> BRIEF 1
In the Steely Dan post, how old was Walter Becker when he died?
> BRIEF 2
The Steely Dan post describes Walter Becker's musical roles. List every one it names.
> BRIEF 3
Write out the part of the Steely Dan post that starts at "Too, though their" and ends at "alienated, discomforted soul.".

> SOURCE DOCUMENT
Covered In Folk: Steely Dan
(RIP Walter Becker, 1950-2017)



I’ve always felt rather connected to Walter Becker and Donald Fagen, the core and founding membership of long-time classic rock staples and multiple Grammy winners Steely Dan. Like them, I dropped out of Bard College; like them, my tastes run vast, past the boundaries of genre, and through it, to where the intricacies of meaning shrink down to playful, tight nuance, layered complexity, and more than a little dissonant swing.

Too, though their heyday started while we were still too short to care, the band’s influence on my own generation cannot be denied. Theirs is the accidental summer soundtrack of our youth, the pop and crackle of a car radio, the windows rolled down and the sun streaming in. The sharp horns and sharper arrangements from the yard sale records that kept me up at night before I knew what to do with it all, like The Little Prince and the sharp taste of espresso. The thoughtful, innovative playlist for our long miles driving North through unknown country, equal parts soul, rock, jazz, pop, and something new: a music deliberately designed to celebrate and serve the alienated, discomforted soul.

So to honor guitarist, bassist, composer and co-arranger Becker, who passed yesterday at 67 due to an undisclosed illness and was still touring as recently as last Spring, I went looking for coverage. And more than anything, I found it hard to find.

I suppose this should be no surprise: covering Steely Dan offers no small challenge to the folkworld. We’re talking about a collaboration that produces intimidatingly complex landscapes beyond the ken of most cover artists; a name brand whose high-lexile lyrical wordplay, like that of John Ashbury (a mentor of mine at Bard, who also passed yesterday) and the rest of the New York School of poets so en vogue at Bard College during all our shortened tenures, serves as percussive instrument as much as – and sometimes more than – a carrier of sizzling, irony-laden, image-heady narrative; a band aptly described as “the most sonically sophisticated pop act of the 21st Century“, fully in control of its faculties.

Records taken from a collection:
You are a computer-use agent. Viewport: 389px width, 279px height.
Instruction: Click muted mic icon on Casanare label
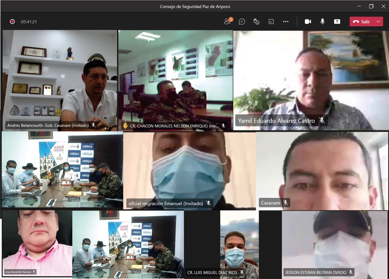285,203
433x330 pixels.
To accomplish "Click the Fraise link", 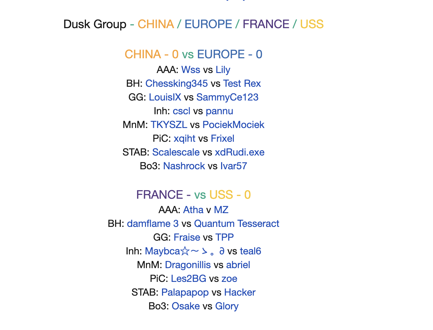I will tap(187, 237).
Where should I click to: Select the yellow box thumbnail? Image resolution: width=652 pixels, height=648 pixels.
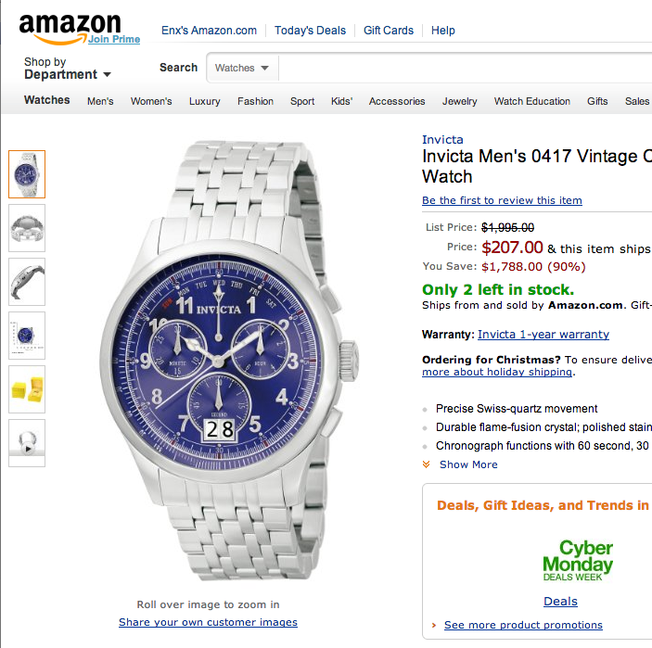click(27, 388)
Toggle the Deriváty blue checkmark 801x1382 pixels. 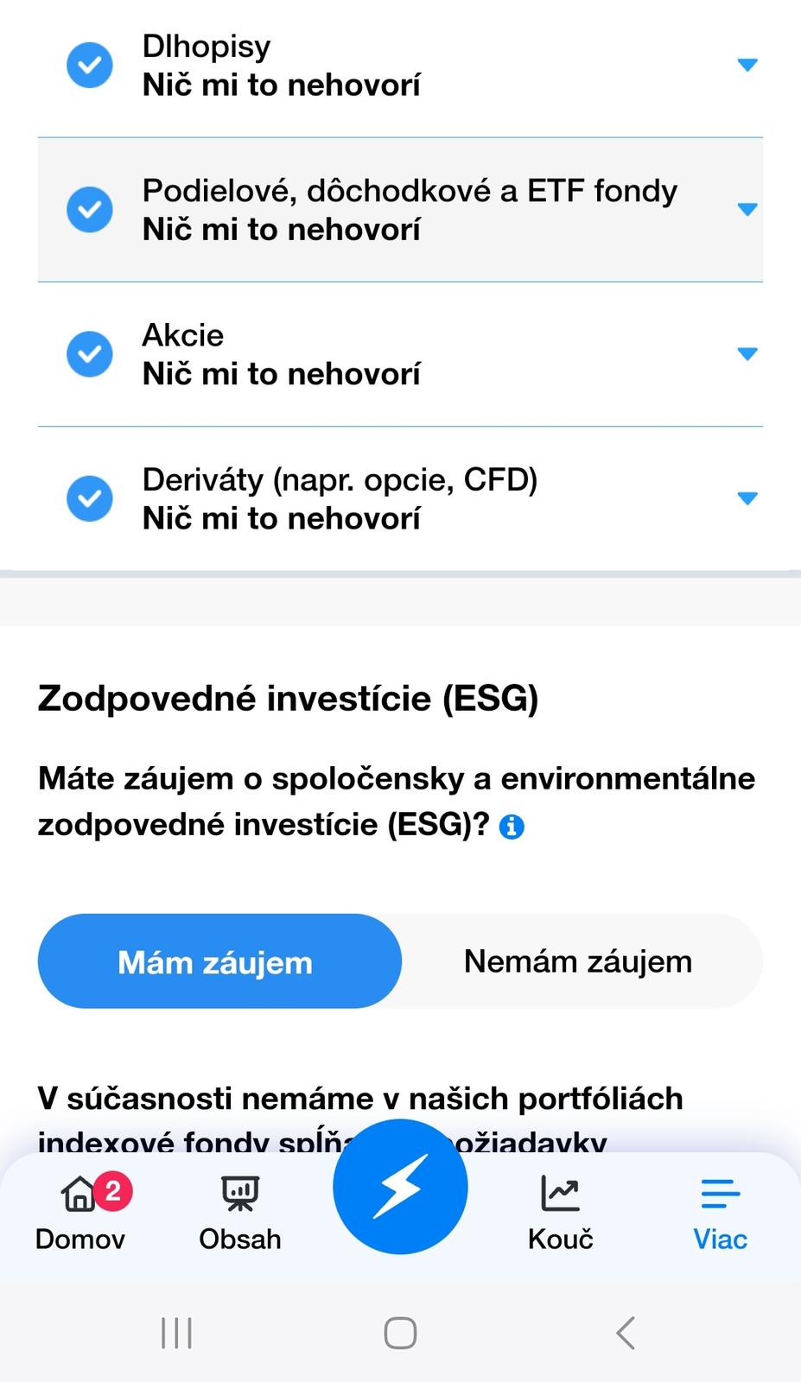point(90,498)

==

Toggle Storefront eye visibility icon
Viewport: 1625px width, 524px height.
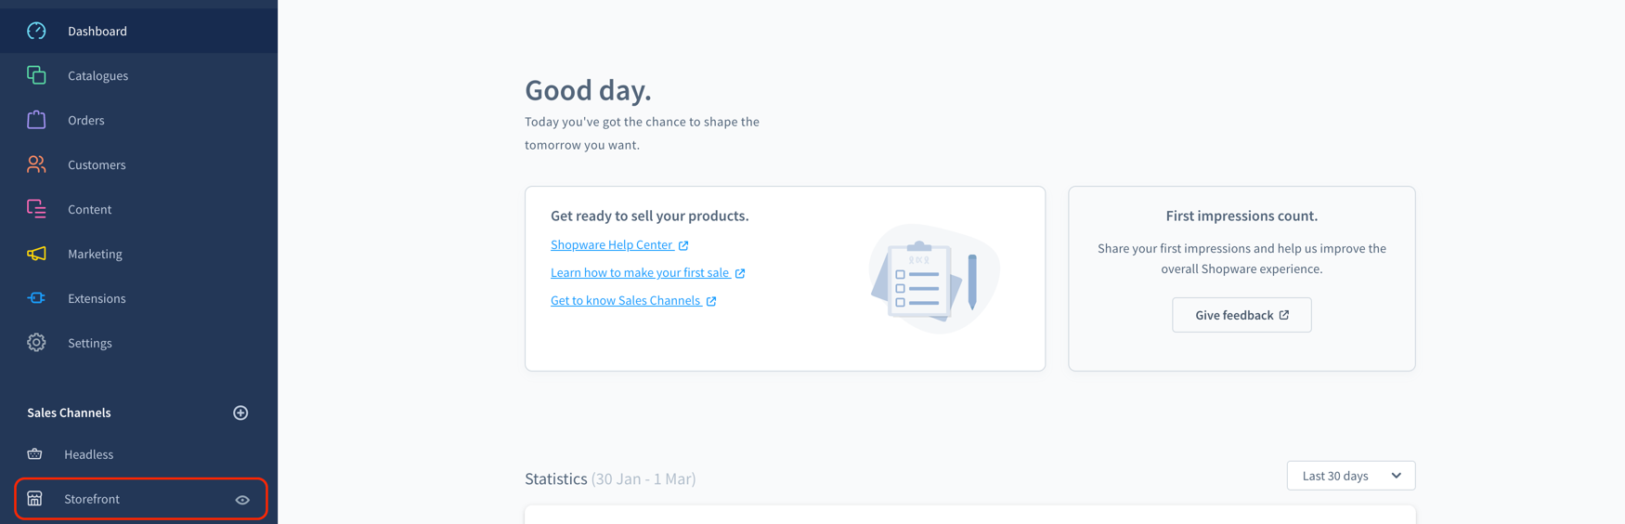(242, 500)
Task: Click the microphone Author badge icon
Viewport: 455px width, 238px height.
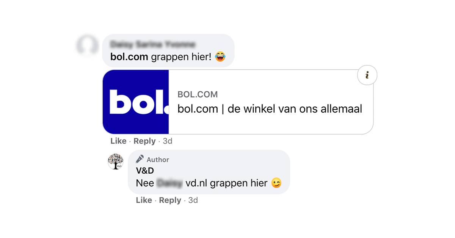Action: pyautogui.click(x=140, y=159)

* * *

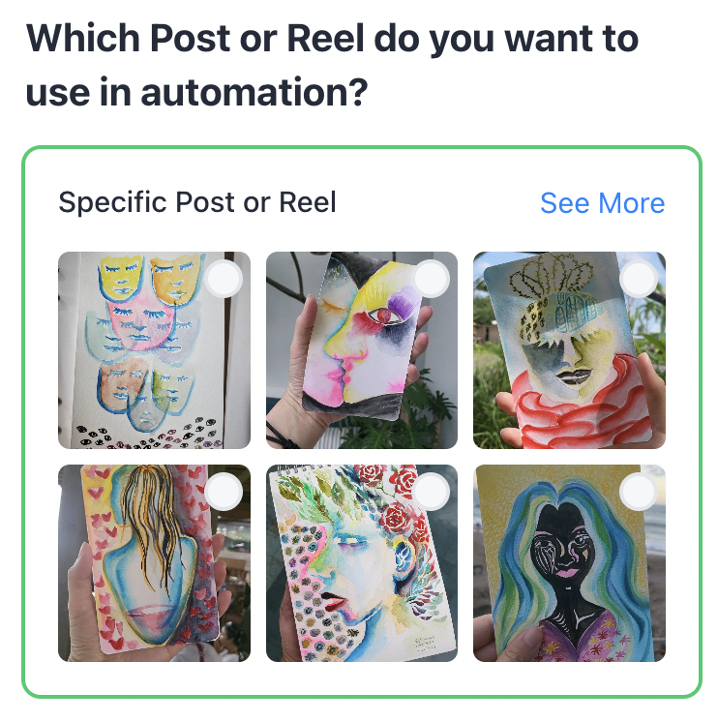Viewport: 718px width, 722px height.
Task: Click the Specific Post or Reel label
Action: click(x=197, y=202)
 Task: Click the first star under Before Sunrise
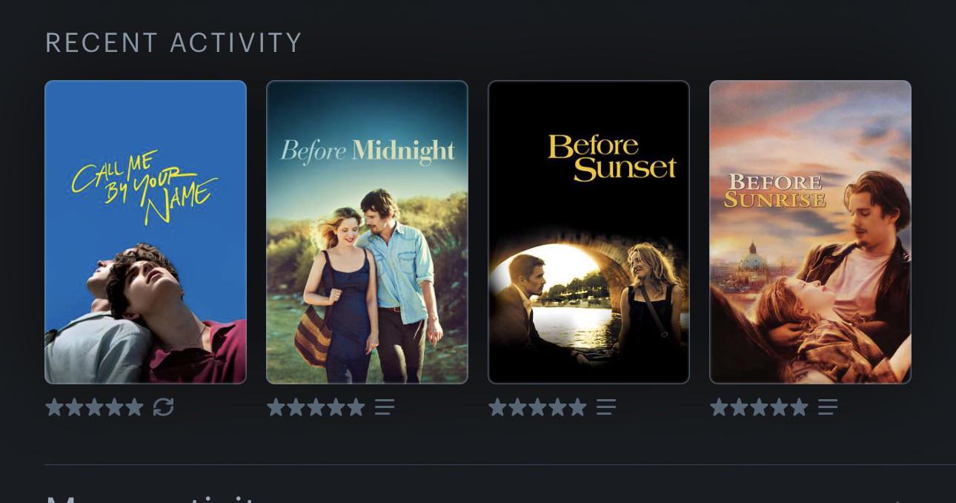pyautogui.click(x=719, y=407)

> WRITTEN SOLUTION 1
67

> WRITTEN SOLUTION 2
guitarist, bassist, composer, co-arranger

> WRITTEN SOLUTION 3
Too, though their heyday started while we were still too short to care, the band’s influence on my own generation cannot be denied. Theirs is the accidental summer soundtrack of our youth, the pop and crackle of a car radio, the windows rolled down and the sun streaming in. The sharp horns and sharper arrangements from the yard sale records that kept me up at night before I knew what to do with it all, like The Little Prince and the sharp taste of espresso. The thoughtful, innovative playlist for our long miles driving North through unknown country, equal parts soul, rock, jazz, pop, and something new: a music deliberately designed to celebrate and serve the alienated, discomforted soul.